Distillation: teach a small model what a big one knows

[[knowledge-distillation|Knowledge distillation]] is the most ambitious lever. Rather than shrink the trained model, you train a brand-new, smaller *student* to imitate a large *teacher*. The trick is what the student copies: not just the teacher's final answer (the hard label), but its full probability distribution over every option — the *soft labels*. When a teacher says "80% cat, 15% dog, 5% fox," that spread tells the student that cats and dogs look more alike than cats and foxes. Those gradations carry far more signal per example than a one-hot answer, so a small student learns from them faster and better.
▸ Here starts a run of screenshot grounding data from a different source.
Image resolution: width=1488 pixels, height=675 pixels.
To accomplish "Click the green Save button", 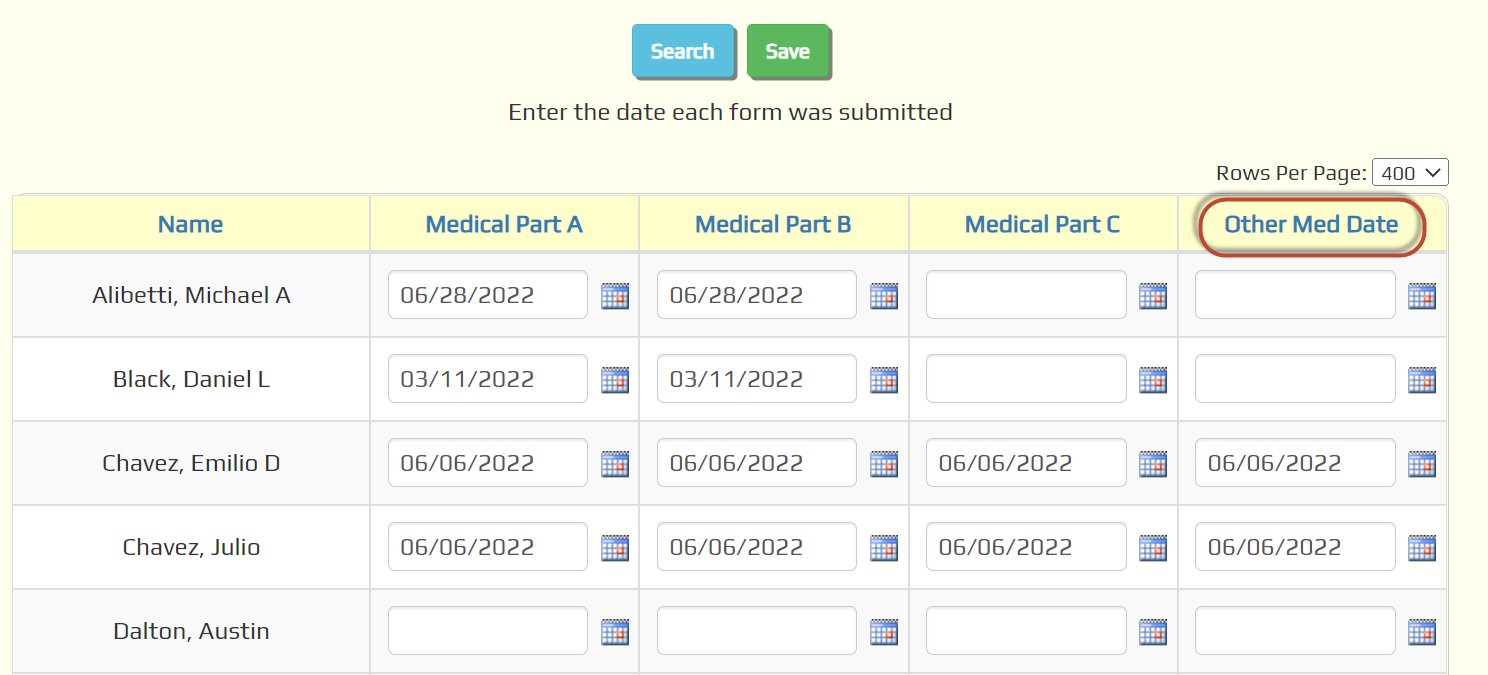I will click(x=788, y=51).
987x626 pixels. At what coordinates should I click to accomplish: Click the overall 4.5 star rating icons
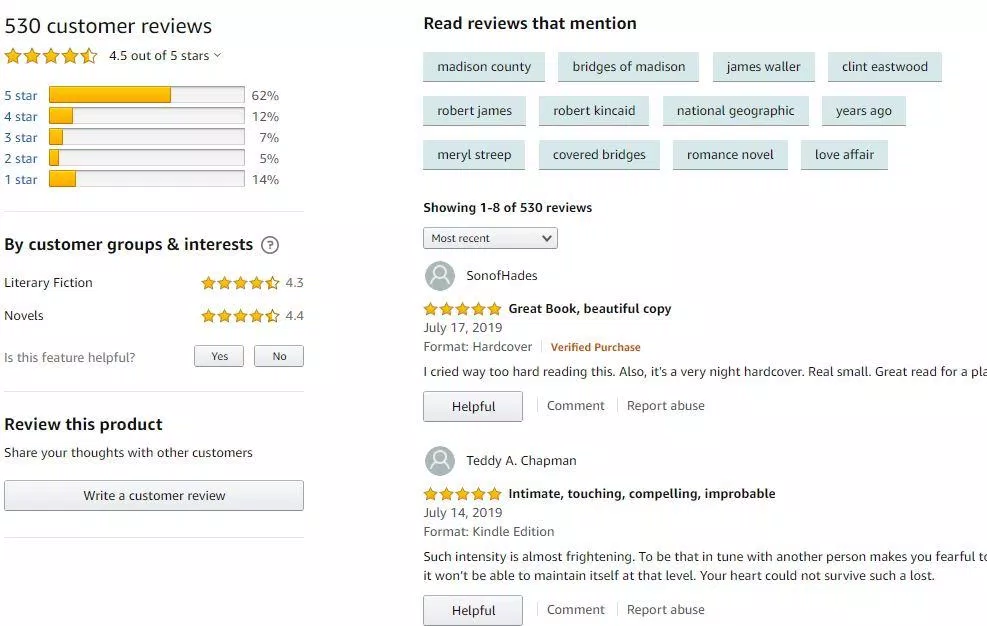[51, 56]

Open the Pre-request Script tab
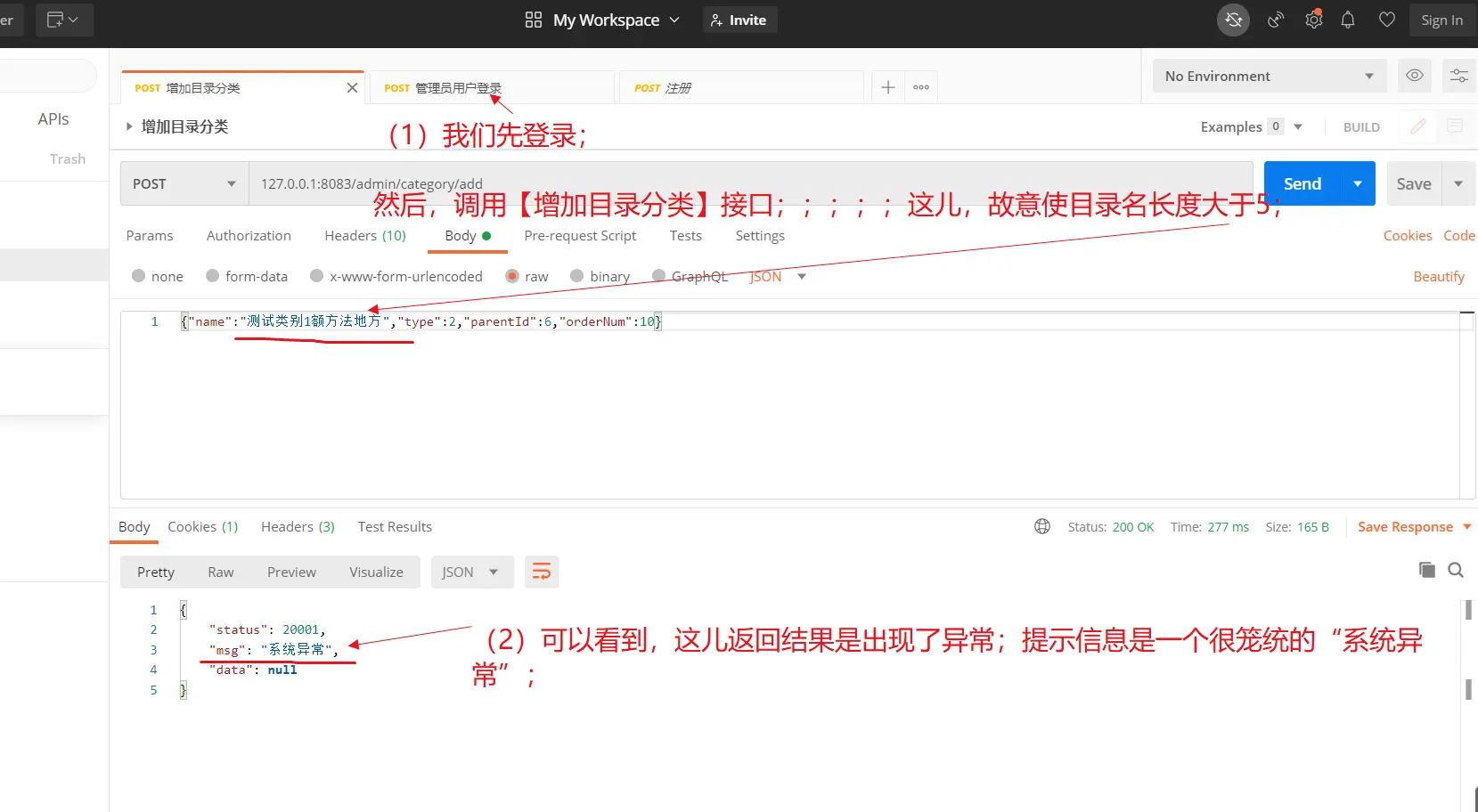click(x=580, y=235)
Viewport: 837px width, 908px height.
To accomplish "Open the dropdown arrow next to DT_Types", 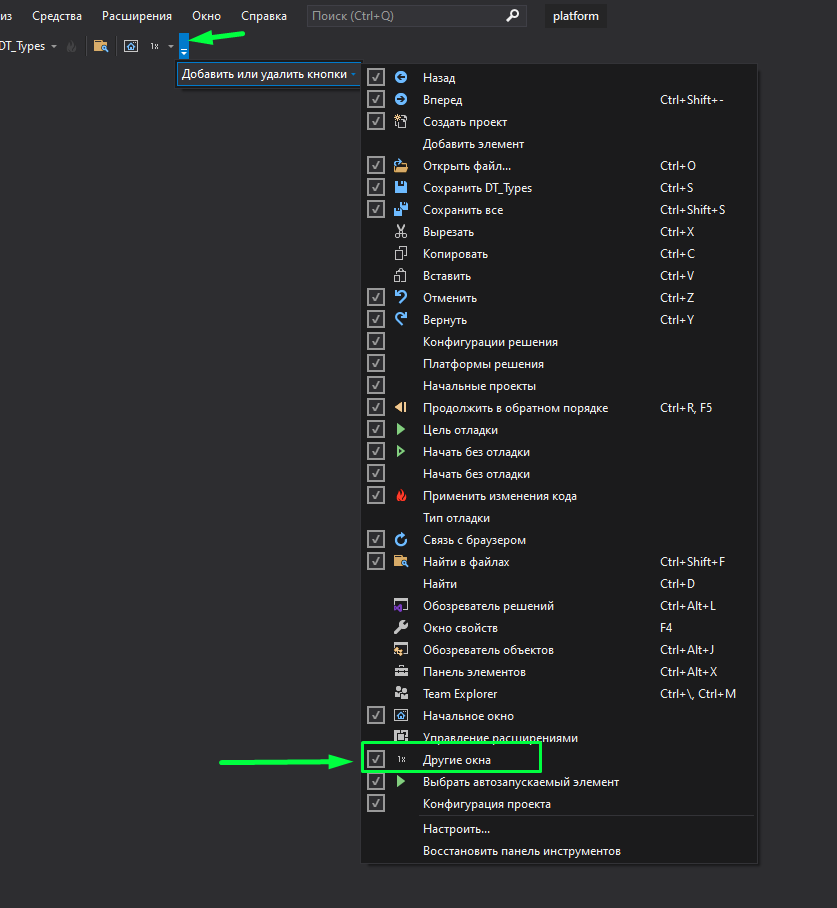I will [x=54, y=46].
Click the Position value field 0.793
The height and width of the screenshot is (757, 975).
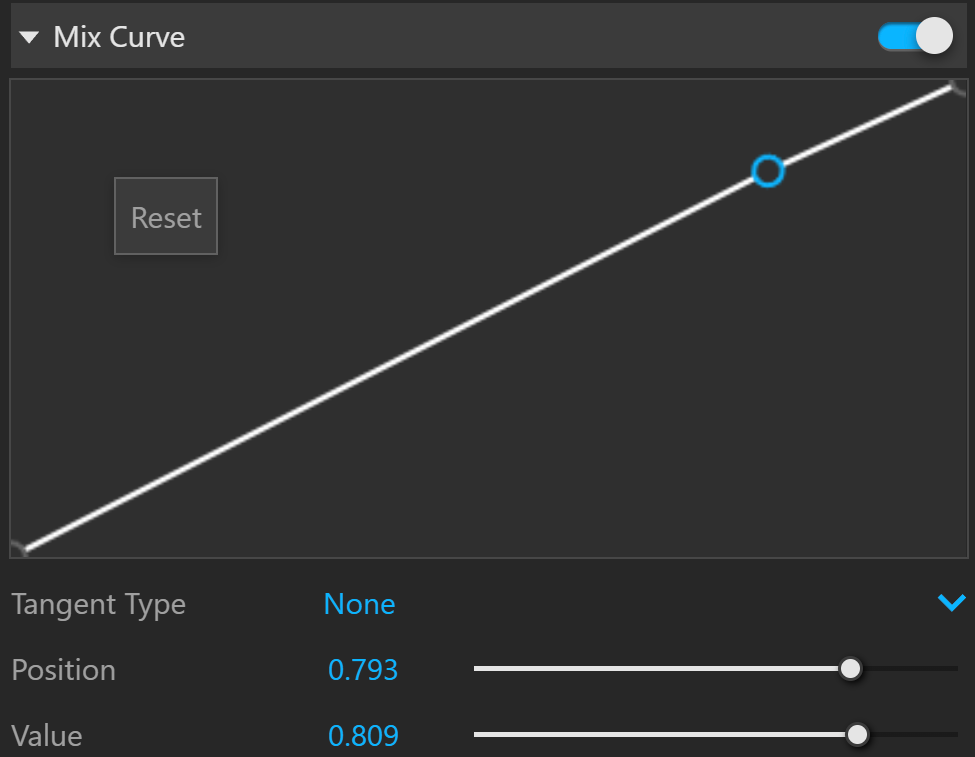pyautogui.click(x=363, y=670)
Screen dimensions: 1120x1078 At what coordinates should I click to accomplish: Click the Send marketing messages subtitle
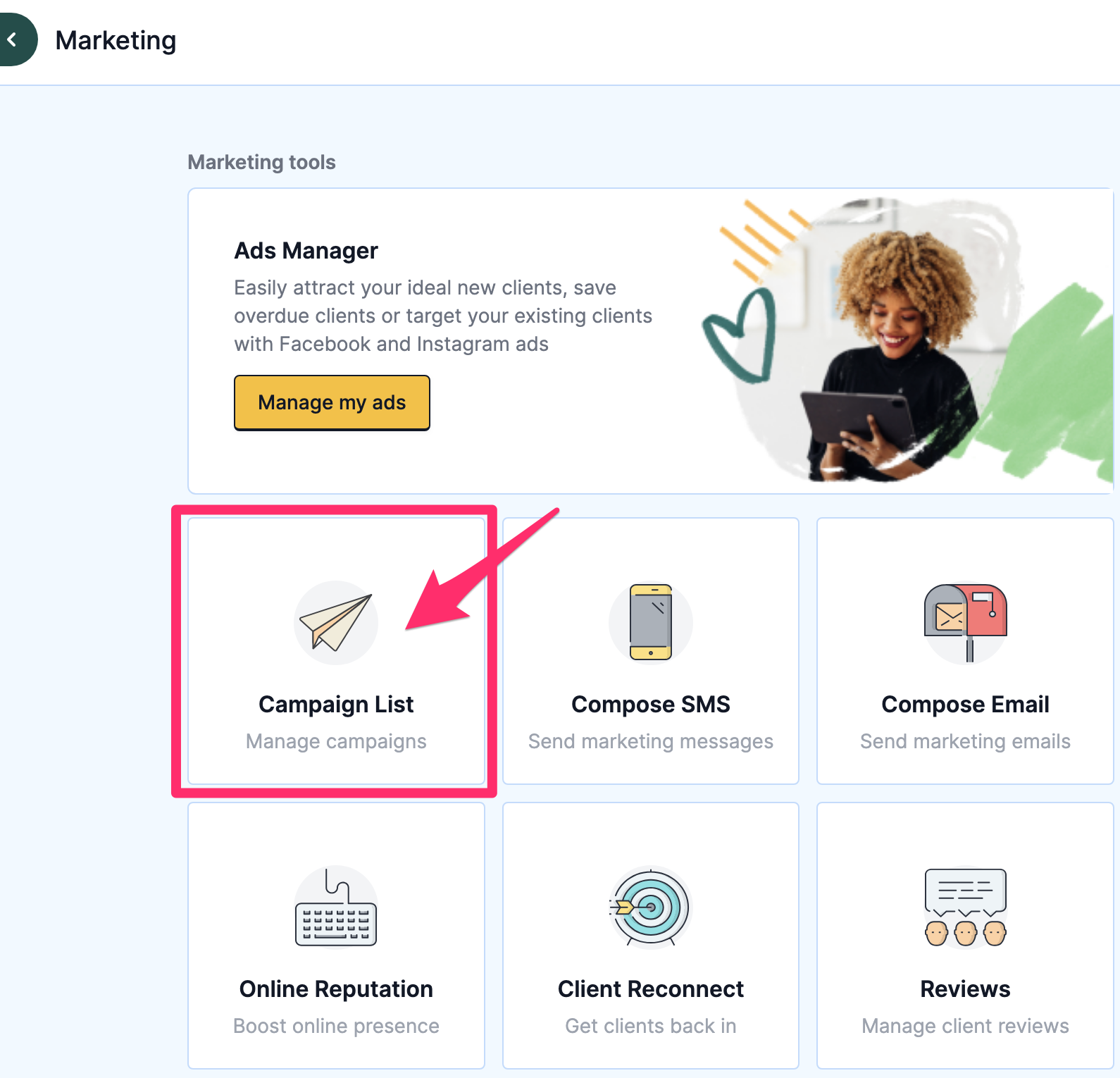651,741
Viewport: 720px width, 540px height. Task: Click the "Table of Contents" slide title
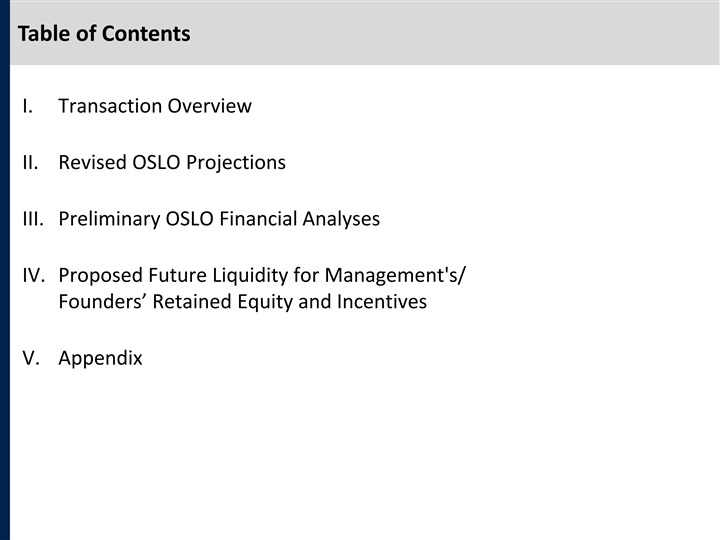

This is the path behind many of the small, fast models you can actually afford to serve — the same idea labelled model distillation when the teacher is a foundation model and the student is a compact deployable one. Be honest about the ceiling, though: distillation transfers the teacher's *behavior on the data you show it*, not some essence of intelligence. The student inherits the teacher's blind spots and biases, and on tasks far from the distillation data it will simply fall short. A distilled student is a faithful echo of one capability, not a miniature general mind.

Putting it together: cheap inference in practice

These levers stack. A common production pipeline distills a capable teacher into a smaller student, prunes the student structurally, then quantizes the result to 4 or 8 bits — three multiplicative wins on size and cost. The combined umbrella term for all of it is model compression, and the discipline is empirical: each step needs its own round of measurement, because the losses compound and sometimes interact in surprising ways.

Fix a budget and a bar first: the latency, memory, and cost ceiling you must hit, and the accuracy floor (on worst-case slices, not just the average) you must not drop below.
Try quantization first — it's the cheapest, most reversible win, and INT8 alone often gets you under budget with negligible loss.
If you still need more, prune structurally with a fine-tune after each cut, or distill a smaller student from the model you have.
Compile and deploy the final model through a portable runtime so it runs fast on your target hardware, edge or server.
Re-measure end to end and keep watching after launch — a compressed model can degrade differently than its parent as data drifts.

Two practical companions close the loop. A portable serving format like ONNX Runtime lets you export the compressed model once and run it across CPUs, GPUs, and accelerators without rewriting it — and small enough models open the door to edge deployment, running on a phone or sensor with no round-trip to the cloud at all. None of this is set-and-forget: keep your compressed model under the same monitoring as any other, because the cliff you avoided in testing can still appear in the wild.